- [The problem] Copy out the material below word for word, starting with the line that contains "You are a computer-use agent. This" and continuing through the end of the material. Leave the pictures out of your answer.

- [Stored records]
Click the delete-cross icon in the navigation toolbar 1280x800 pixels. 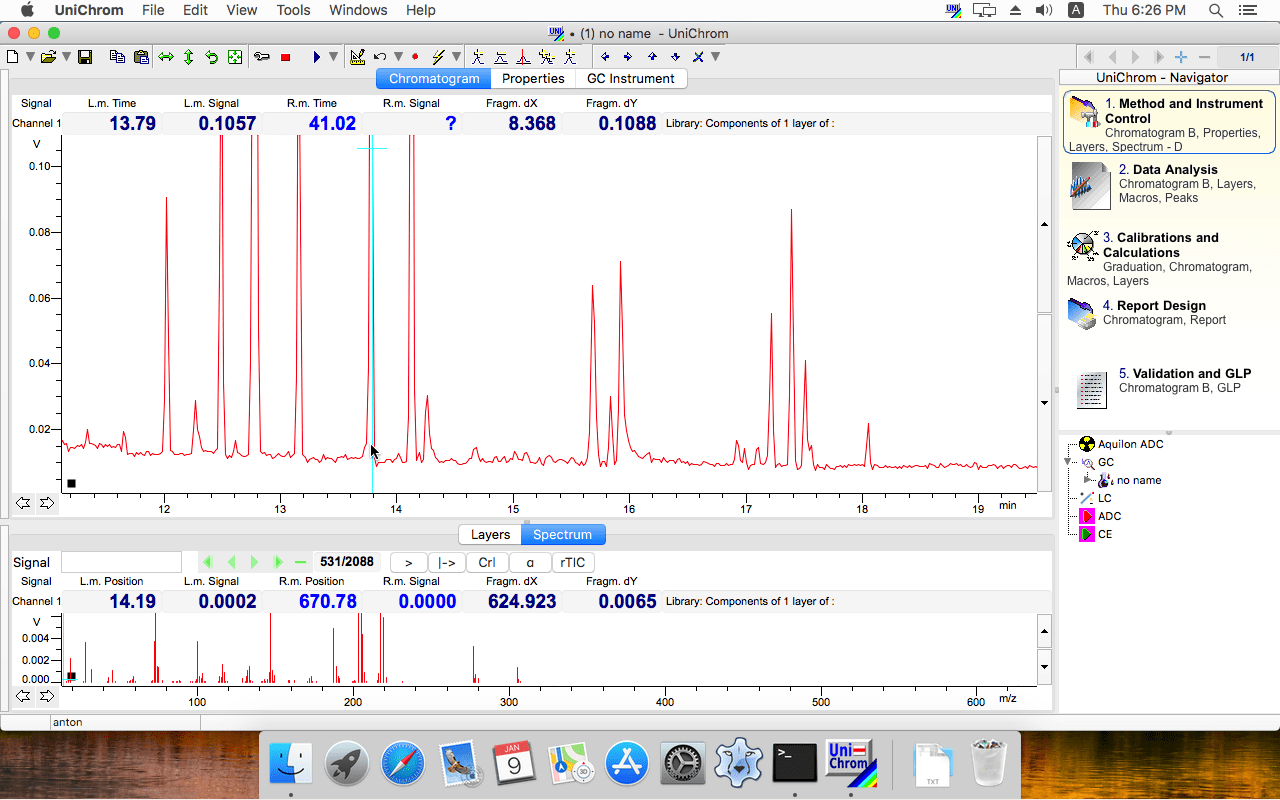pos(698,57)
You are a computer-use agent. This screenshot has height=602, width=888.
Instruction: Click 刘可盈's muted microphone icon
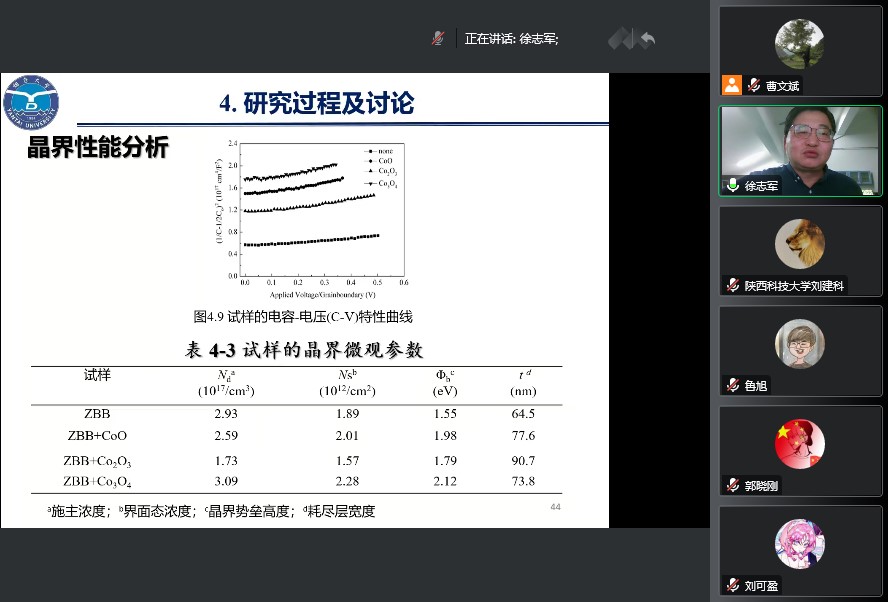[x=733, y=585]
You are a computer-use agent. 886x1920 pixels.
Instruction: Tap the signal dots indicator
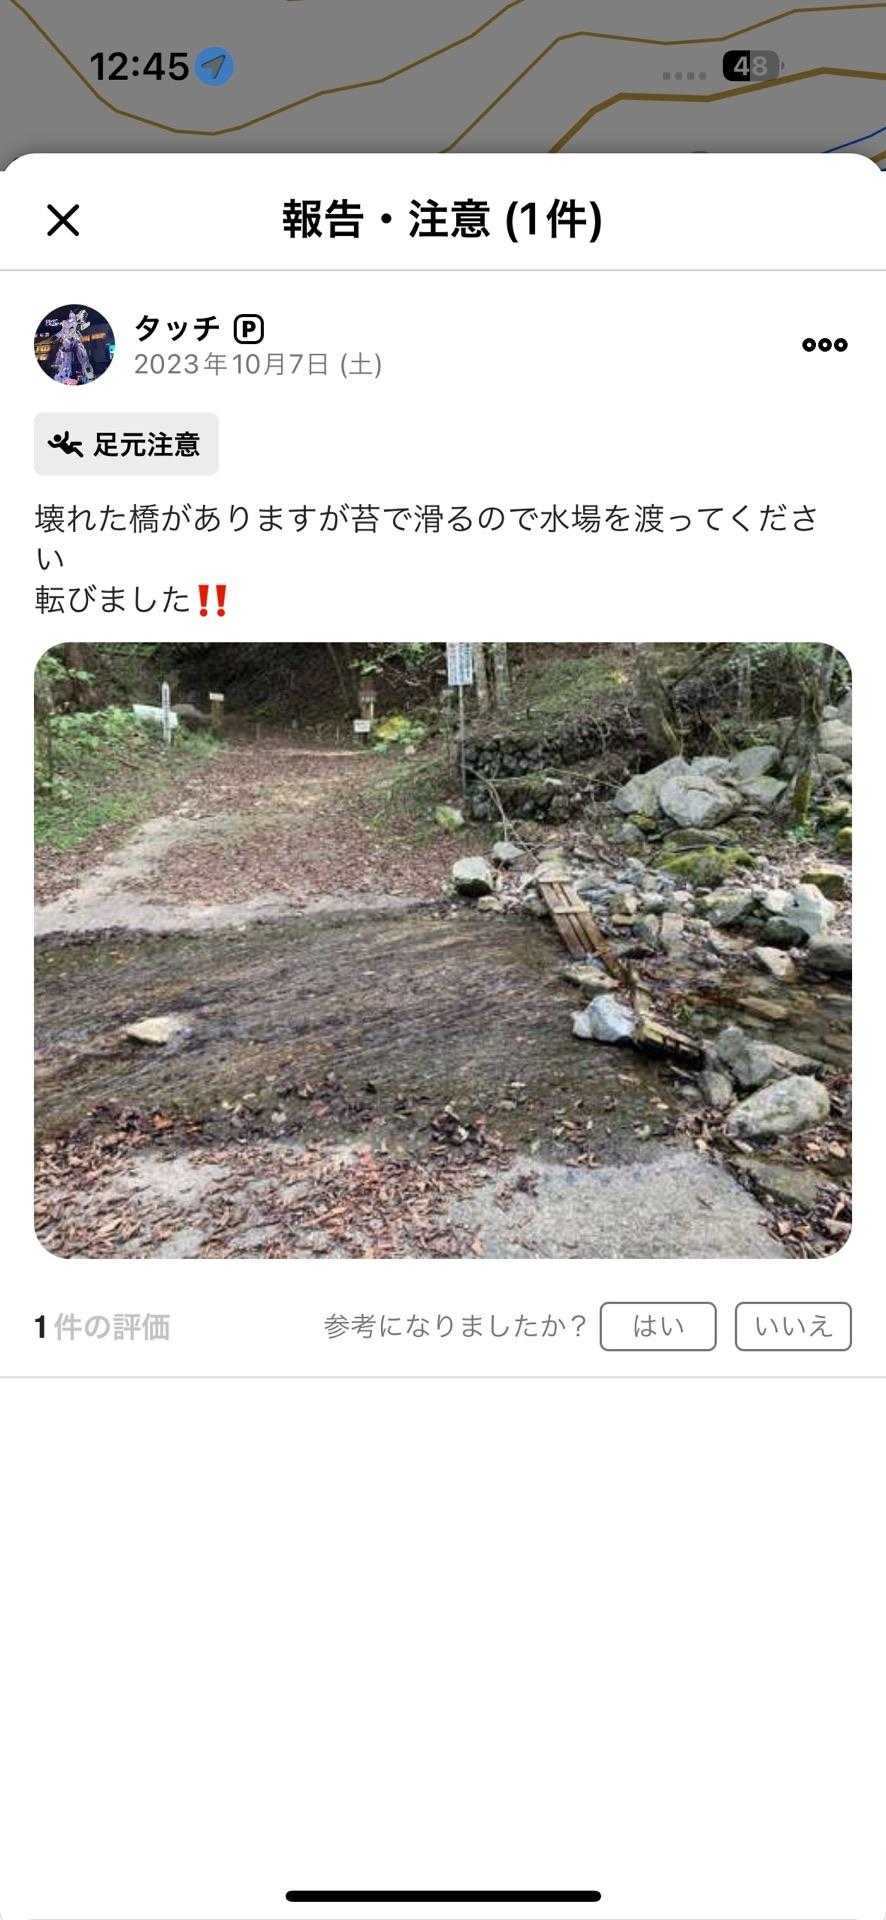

- [Written solution]
You are a computer-use agent. This screenshot has height=602, width=888.
Instruction: Click 刘可盈's muted microphone icon
[x=733, y=585]
You are a computer-use agent. 886x1920 pixels.
Instruction: Tap the signal dots indicator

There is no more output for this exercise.